Aim of the exercise —
Copy out the records between the line holding "Describe the element at coordinates (909, 669)" and the line holding "center [1757, 87].", inclusive, without changing anything.

◆ ◆ ◆ ◆ ◆

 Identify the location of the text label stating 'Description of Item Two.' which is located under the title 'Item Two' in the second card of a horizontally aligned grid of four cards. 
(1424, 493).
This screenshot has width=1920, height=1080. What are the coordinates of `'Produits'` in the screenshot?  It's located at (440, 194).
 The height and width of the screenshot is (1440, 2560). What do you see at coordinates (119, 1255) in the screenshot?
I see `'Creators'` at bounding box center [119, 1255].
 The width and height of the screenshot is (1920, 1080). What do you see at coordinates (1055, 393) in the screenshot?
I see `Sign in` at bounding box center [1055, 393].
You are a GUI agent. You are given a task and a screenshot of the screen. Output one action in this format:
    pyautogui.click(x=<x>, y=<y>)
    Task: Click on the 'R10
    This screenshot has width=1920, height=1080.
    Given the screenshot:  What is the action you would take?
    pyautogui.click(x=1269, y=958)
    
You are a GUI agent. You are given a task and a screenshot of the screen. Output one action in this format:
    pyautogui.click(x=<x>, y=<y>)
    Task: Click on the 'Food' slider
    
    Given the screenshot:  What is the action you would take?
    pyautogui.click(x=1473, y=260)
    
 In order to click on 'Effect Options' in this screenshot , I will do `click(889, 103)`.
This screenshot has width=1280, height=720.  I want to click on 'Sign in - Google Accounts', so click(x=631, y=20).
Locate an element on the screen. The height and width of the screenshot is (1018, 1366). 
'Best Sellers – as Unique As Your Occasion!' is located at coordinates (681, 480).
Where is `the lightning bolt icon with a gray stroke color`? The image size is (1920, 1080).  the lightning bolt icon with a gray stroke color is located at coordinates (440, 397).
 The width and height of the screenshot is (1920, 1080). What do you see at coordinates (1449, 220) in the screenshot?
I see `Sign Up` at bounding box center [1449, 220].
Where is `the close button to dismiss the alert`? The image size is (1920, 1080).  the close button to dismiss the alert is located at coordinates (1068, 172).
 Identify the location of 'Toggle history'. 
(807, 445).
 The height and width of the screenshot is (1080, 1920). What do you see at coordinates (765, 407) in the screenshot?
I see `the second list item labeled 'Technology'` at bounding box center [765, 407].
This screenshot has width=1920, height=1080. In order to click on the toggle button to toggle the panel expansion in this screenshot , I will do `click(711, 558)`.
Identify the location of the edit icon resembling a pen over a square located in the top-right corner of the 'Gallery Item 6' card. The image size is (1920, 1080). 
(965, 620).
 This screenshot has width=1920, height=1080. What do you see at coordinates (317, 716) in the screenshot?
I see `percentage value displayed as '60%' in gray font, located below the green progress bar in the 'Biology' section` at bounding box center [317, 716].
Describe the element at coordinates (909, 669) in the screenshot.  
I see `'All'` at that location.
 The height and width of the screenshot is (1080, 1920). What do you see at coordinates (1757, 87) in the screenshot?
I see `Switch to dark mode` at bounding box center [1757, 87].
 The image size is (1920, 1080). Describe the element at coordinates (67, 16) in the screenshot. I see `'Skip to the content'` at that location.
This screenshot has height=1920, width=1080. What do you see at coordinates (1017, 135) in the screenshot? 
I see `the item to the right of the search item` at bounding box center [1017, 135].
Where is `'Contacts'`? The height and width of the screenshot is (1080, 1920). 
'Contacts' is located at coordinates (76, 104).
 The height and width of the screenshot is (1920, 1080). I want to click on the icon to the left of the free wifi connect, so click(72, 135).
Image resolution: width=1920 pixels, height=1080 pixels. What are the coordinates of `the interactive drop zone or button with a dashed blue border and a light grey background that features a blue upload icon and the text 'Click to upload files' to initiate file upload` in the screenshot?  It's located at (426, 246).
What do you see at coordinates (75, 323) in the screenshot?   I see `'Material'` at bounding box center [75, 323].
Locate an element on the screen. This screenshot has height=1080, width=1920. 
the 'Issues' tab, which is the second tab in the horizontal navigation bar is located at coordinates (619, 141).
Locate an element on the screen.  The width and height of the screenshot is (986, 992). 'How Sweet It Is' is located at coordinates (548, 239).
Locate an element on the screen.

◆ ◆ ◆ ◆ ◆

The result —
Describe the element at coordinates (909, 669) in the screenshot.  
I see `'All'` at that location.
 The height and width of the screenshot is (1080, 1920). What do you see at coordinates (1757, 87) in the screenshot?
I see `Switch to dark mode` at bounding box center [1757, 87].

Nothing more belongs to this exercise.